Taking Back Our Stolen History
Let them eat cake!
Let them eat cake!

Let them eat cake!

The phrase lives in infamy as the privileged retort from Marie Antoinette, King Louis XVI’s wife and the Queen of France during the French Revolution, when she was informed the peasant populace was starving with no bread to eat. With the insensitive remark, the Queen became a hated symbol of the decadent monarchy and fueled the revolution that would cause her to (literally) lose her head in 1793. But did the Queen really make so insensitive a statement, or was it just 18th-century fake news? A summation and a rhetorical piece of false logic, the phrase is used to highlight the obliviousness of the rich and powerful to the lives and plight of the common people.

Marie Antoinette was indeed rich and spent lavishly on dresses and jewels, but she probably wasn’t the air-head she’s made out to be. For one, when she was asked to buy a set of jewels meant for the previous Queen, she refused and suggested her husband instead spend the money on France’s navy. For two, she wrote coded messages to other countries asking for help restoring the monarchy to France after she and her husband were imprisoned during the French Revolution.

The latter feat would eventually earn her an appointment with the guillotine, but she had at least some understanding of her political situation.

Despite her supposed disconnect from her subjects, she did exhibit a less-than-popular curiosity with peasant life. Facing growing stress in the palace, Antoinette had an entire Austrian village built on palace grounds where she and her ladies in waiting would dress as peasants and cavort around to feel “normal.”

The queen’s private village.

She also got in trouble with that diamond necklace we mentioned before. Believe it or not, an imposter on the French court impersonated letters from the Queen and coerced money from a Catholic priest to buy the jewels. The Queen’s name was dragged into the mess, and she received most of the blame in a scandal that angered the Pope and even involved the nefarious occultist  Count Alessandro di Cagliostro.

These continuing missteps, combined with an increasingly upset French populace, made Antoinette the target of French Revolution rhetoric. As they suffered a crumbling economy, and labor and debt relations became violent, the Queen was made out to be a foreigner and spendthrift with no concern for her subjects.

As the Queen of France, she wouldn’t have used English in a casual conversation. The line she’s quoted using is actually:

“Qu’ils mangent de la brioche.”

One word you might recognize in the original French is brioche. While brioche isn’t sweet like cake, it is still a butter and egg-rich confection that would have had a similar, albeit less fanciful, implication. Despite the slight difference in semantics, there is no historical record of Antoinette ever uttering the phrase.
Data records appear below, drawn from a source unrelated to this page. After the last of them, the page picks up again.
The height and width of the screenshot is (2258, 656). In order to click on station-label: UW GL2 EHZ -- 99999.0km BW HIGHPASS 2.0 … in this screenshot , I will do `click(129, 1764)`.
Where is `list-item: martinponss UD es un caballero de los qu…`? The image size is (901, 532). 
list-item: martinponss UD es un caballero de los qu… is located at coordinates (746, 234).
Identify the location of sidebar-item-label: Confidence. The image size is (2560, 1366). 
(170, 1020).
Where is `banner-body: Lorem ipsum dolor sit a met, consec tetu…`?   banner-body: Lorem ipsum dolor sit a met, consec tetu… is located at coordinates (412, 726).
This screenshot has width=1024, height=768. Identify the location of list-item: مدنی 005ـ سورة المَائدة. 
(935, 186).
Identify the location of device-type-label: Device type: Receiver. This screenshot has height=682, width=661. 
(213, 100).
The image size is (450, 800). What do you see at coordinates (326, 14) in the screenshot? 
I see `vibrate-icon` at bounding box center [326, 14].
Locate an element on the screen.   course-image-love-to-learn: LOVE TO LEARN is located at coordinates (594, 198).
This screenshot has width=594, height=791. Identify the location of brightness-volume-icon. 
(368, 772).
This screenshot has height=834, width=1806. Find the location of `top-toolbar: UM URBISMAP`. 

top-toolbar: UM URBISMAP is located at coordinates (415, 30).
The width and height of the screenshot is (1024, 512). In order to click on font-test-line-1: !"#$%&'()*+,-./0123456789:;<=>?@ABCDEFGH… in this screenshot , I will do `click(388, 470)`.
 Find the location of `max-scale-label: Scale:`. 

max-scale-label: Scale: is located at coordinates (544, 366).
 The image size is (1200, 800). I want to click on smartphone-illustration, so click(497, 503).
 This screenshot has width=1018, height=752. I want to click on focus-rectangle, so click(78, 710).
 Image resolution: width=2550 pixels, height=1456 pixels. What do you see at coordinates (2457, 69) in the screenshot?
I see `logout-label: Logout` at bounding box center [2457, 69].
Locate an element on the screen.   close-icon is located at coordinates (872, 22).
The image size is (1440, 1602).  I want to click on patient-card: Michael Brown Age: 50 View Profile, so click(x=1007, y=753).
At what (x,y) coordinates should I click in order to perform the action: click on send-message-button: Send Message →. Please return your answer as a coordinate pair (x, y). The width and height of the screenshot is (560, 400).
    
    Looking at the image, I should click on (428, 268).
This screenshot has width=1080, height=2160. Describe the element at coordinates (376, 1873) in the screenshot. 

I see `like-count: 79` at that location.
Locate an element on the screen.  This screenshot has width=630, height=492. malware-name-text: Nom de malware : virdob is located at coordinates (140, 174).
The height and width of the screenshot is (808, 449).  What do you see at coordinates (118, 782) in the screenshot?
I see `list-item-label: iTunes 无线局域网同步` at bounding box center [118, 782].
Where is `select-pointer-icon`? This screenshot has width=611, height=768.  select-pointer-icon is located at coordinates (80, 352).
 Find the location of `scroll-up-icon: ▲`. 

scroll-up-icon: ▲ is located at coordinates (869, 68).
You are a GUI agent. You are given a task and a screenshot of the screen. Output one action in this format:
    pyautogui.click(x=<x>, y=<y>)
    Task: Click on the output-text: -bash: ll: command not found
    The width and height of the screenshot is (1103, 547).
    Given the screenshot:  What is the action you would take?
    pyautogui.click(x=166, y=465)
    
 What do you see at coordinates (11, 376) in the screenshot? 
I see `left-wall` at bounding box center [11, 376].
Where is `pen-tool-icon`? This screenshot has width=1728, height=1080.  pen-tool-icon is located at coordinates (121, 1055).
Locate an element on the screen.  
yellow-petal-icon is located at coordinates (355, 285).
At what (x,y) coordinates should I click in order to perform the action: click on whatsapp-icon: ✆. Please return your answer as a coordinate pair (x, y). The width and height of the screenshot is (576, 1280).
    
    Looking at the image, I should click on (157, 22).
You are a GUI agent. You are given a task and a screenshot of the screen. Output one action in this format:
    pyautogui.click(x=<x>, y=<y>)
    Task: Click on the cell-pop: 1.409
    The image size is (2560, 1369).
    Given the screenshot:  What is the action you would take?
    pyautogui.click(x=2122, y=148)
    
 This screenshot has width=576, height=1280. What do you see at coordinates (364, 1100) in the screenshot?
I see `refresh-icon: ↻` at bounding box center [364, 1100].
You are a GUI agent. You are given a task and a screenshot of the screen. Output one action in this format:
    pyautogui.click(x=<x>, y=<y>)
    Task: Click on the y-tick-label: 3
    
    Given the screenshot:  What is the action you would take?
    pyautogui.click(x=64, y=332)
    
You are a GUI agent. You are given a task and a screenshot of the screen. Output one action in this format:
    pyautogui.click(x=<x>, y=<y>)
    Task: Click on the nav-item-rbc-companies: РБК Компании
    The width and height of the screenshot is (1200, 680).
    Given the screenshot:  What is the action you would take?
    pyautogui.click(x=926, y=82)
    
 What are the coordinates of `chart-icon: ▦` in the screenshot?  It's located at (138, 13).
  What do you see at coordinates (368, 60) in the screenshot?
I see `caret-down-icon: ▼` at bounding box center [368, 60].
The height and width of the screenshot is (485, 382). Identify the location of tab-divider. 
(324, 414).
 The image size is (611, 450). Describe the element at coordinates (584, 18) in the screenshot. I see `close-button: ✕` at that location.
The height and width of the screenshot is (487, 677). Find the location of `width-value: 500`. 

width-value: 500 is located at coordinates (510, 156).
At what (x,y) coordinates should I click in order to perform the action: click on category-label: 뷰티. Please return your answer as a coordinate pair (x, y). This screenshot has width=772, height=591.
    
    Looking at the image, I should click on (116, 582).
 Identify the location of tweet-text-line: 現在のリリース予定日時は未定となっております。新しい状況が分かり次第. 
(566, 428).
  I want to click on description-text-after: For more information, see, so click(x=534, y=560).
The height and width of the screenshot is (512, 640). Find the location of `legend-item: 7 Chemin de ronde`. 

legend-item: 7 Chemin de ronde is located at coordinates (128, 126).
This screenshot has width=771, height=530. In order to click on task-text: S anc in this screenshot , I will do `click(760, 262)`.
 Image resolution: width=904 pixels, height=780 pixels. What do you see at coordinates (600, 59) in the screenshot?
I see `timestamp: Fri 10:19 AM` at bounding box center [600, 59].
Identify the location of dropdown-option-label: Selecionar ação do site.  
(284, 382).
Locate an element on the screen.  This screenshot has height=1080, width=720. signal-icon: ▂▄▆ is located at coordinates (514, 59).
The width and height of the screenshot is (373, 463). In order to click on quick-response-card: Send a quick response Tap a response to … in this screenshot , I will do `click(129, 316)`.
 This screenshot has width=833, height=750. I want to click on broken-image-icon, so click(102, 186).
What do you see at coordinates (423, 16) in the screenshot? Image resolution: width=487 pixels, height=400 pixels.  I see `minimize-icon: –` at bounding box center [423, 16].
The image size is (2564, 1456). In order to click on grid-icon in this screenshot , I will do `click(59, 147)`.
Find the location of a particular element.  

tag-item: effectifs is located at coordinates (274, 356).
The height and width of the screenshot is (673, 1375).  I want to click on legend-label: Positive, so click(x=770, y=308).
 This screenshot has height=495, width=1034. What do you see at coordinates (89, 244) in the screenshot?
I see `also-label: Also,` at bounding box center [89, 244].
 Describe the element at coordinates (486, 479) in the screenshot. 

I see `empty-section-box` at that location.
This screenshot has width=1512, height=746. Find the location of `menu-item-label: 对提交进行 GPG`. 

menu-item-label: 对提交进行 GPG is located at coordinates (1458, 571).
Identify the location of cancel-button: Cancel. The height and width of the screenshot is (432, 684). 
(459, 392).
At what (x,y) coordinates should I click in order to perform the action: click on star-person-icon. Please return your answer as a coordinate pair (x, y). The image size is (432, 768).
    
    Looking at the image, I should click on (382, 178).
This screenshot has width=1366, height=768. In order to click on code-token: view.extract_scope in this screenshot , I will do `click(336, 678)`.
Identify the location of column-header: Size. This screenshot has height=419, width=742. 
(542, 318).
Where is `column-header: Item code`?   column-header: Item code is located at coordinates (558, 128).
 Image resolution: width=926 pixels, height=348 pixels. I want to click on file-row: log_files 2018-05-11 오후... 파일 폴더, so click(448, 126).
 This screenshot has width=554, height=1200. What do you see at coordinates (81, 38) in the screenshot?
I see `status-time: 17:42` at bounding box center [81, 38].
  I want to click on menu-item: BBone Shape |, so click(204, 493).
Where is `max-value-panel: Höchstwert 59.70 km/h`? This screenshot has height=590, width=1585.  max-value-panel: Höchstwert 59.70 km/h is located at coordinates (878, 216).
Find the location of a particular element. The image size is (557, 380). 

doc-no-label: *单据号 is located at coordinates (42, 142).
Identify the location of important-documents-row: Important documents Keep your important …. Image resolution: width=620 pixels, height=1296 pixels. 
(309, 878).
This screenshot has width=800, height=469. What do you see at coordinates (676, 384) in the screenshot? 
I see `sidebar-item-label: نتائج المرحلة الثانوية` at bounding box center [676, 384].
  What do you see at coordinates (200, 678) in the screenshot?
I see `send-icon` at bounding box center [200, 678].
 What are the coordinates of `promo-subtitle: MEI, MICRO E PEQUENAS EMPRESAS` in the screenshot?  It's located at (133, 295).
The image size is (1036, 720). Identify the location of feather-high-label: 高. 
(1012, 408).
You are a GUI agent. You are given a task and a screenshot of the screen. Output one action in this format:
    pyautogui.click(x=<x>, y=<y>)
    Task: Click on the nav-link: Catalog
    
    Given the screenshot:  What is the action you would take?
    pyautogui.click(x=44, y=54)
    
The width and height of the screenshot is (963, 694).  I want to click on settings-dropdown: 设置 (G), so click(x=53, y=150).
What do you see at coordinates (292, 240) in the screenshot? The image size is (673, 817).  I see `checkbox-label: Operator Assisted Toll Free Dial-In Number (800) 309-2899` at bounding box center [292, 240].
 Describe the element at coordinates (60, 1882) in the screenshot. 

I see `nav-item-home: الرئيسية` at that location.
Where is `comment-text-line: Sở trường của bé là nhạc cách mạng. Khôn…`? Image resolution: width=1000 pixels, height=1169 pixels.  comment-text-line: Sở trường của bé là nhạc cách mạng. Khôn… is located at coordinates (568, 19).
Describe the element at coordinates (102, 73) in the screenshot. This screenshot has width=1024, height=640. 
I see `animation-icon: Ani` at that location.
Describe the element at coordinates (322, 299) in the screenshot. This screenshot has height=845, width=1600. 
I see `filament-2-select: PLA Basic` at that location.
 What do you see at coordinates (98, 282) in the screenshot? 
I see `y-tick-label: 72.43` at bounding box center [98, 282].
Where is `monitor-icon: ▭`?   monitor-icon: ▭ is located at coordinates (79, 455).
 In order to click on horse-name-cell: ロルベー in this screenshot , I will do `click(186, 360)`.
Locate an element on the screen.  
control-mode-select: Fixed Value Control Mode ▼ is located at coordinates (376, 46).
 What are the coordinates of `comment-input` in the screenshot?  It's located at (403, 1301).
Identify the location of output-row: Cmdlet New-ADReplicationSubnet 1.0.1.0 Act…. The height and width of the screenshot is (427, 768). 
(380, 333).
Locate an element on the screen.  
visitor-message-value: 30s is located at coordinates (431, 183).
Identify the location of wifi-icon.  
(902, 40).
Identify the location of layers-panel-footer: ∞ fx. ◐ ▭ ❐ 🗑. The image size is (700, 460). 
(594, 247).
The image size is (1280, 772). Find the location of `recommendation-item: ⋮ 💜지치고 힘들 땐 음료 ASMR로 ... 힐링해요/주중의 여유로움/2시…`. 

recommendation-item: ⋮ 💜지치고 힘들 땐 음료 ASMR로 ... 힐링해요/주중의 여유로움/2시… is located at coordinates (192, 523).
French writer Jean-Jacques Rousseau wrote the line in one of his books, attributing it to a “great princess.” Rousseau’s writings became incredibly popular during the Revolution, and it’s believed this is what led people to think he was talking about Marie Antoinette. Rousseau’s work was actually written in 1766 while Antoinette was just 11 or 12 years old. He recounted an incident that may have transpired in Grenoble 25 years before. “At length,” wrote Rousseau, “I remembered the thoughtless saying of a great princess, who on being informed that the country people had no bread, replied, ‘Then let them eat cake.‘” If Rousseau’s “great princess” did not actually speak those words, they can, perhaps, be attributed instead to an unnamed duchess of Tuscany, who spoke them in the 1750s, according to the 19th-century writer Alphonse Karr. Whoever spoke them, it obviously wasn’t Marie Antoinette.

Folklore experts have also found a similar phrase used in German stories from the 1600s, only this time cake and brioche are replaced with krosem—German sweet bread. Nonetheless, the monarchy was executed and Marie-Antoinette’s name remains stained to this day.

Execution of Marie Antionette

Marie’s utterance of those heartless sentiments in October, 1789, is unquestionably a fiction contrived after her execution in 1793 by revolutionary propagandists who had read their Rousseau and were intent on underscoring her stonyhearted indifference to the plight of the masses. In the autumn of 1789 bread was scarce throughout an economically depressed France, and what little could be found was priced at 13 1/2 sous for 4 lb.-far beyond the reach of the poor. On Oct. 5 and 6, hordes of hungry French mothers marched through the rain to Versailles to demand “bread and speech with the king.” While Louis XVI attempted to placate a representative committee of women and the rest milled menacingly outside, Marie took refuge in the inner recesses of the palace. Safely ensconced, she is said to have reacted to the demands of the peasants by exclaiming disdainfully, “Qu’ils mangent de la brioche” (“Let them eat cake”). In reality, there is no basis for believing she said any such thing.